# Task instructions:
• A. Reading the passage on Sir Michael Newton below, repeat it from "Newton was the" up to and including "1734 and 1741.", swapping "Grantham" for "Lincoln".
• B. Name every person mentioned in the passage on Sir Michael Newton below.
• C. Please answer these questions on the passage about Sir Michael Newton below.
(i) Who was Newton's father?
(ii) In what year was Newton made a knight of the Order of the Bath?
(iii) For which constituency was Newton returned at the 1727 general election?

Sir Michael Newton, 4th Baronet,  (ca. 1695 – 6 April 1743) was an English landowner and politician who sat in the House of Commons from 1722 to 1743.

Newton was the only son of Sir John Newton, 3rd Baronet, and his wife Susanna Warton, daughter of Michael Warton of Beverley, and sister of Sir Michael Warton.

The Newton family fortune derived originally from the legacy of a Grantham moneylender. Newton also inherited a significant fortune from his maternal uncle, Sir Michael Warton, whom he succeeded as Member of Parliament (MP) for Beverly at the 1722 British general election.  He was one of the wealthy commoners who were made knights of the new Order of the Bath by Sir Robert Walpole in 1725, but in Parliament Newton consistently voted against Walpole's government. Newton was returned as MP for Grantham at the 1727 British general election and was returned again in 1734 and 1741.

# Listed entries:
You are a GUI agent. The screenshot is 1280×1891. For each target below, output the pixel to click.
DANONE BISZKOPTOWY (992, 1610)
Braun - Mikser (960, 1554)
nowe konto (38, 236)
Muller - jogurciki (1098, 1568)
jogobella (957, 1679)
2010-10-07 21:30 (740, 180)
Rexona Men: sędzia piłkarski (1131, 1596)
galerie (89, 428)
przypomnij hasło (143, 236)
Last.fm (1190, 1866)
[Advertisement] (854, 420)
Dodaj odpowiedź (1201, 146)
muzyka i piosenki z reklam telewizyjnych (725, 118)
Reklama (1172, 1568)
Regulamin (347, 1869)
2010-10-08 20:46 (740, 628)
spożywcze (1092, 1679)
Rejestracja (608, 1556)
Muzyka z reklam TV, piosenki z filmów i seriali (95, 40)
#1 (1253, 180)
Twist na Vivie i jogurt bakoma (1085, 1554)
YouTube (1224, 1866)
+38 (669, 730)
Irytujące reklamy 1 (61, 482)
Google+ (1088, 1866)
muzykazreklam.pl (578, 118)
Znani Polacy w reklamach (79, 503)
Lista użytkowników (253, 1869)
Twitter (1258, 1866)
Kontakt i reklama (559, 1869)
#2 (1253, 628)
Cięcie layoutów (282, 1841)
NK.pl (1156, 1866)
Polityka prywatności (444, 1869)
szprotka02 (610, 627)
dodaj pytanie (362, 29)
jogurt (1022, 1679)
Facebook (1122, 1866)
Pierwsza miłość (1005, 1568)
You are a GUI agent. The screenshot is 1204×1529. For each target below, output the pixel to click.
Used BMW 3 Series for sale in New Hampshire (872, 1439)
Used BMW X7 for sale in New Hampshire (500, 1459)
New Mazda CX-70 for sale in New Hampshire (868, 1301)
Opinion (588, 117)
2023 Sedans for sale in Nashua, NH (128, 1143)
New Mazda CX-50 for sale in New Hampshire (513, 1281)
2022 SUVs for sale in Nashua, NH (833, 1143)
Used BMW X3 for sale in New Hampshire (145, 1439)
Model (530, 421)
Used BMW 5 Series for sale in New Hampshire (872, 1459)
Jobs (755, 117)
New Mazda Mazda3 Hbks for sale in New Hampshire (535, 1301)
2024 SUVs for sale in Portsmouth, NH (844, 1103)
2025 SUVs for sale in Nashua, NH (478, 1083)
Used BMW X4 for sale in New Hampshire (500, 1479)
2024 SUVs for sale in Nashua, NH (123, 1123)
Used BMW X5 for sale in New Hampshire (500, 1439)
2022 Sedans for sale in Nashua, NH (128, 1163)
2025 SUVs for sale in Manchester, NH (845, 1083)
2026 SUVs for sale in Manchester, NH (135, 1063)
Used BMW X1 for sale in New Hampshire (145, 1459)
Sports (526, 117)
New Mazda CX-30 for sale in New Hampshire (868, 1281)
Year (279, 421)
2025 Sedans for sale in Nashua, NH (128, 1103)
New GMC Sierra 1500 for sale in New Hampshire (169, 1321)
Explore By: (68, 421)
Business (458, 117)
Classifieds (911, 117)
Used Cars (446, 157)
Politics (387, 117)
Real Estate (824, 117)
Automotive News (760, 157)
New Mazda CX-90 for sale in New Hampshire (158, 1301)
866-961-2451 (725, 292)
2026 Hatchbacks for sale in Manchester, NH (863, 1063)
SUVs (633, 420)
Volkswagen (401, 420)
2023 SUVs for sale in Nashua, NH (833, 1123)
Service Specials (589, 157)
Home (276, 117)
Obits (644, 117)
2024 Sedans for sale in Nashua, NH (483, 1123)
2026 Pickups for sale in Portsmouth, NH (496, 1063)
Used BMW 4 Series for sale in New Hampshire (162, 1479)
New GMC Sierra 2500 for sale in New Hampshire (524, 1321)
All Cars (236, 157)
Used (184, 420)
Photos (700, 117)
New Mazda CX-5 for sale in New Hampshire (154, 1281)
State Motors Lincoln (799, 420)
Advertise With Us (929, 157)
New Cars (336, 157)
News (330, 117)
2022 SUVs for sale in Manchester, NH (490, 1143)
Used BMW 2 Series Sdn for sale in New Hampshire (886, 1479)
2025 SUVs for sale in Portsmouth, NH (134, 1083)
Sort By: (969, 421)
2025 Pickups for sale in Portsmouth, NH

# Answers for this exercise:
• A.
Newton was the only son of Sir John Newton, 3rd Baronet, and his wife Susanna Warton, daughter of Michael Warton of Beverley, and sister of Sir Michael Warton.

The Newton family fortune derived originally from the legacy of a Lincoln moneylender. Newton also inherited a significant fortune from his maternal uncle, Sir Michael Warton, whom he succeeded as Member of Parliament (MP) for Beverly at the 1722 British general election.  He was one of the wealthy commoners who were made knights of the new Order of the Bath by Sir Robert Walpole in 1725, but in Parliament Newton consistently voted against Walpole's government. Newton was returned as MP for Lincoln at the 1727 British general election and was returned again in 1734 and 1741.

• B.
Sir Michael Newton, 4th Baronet
Sir John Newton, 3rd Baronet
Susanna Warton
Michael Warton of Beverley
Sir Michael Warton
Sir Robert Walpole

• C.
(i) Sir John Newton, 3rd Baronet
(ii) 1725
(iii) Grantham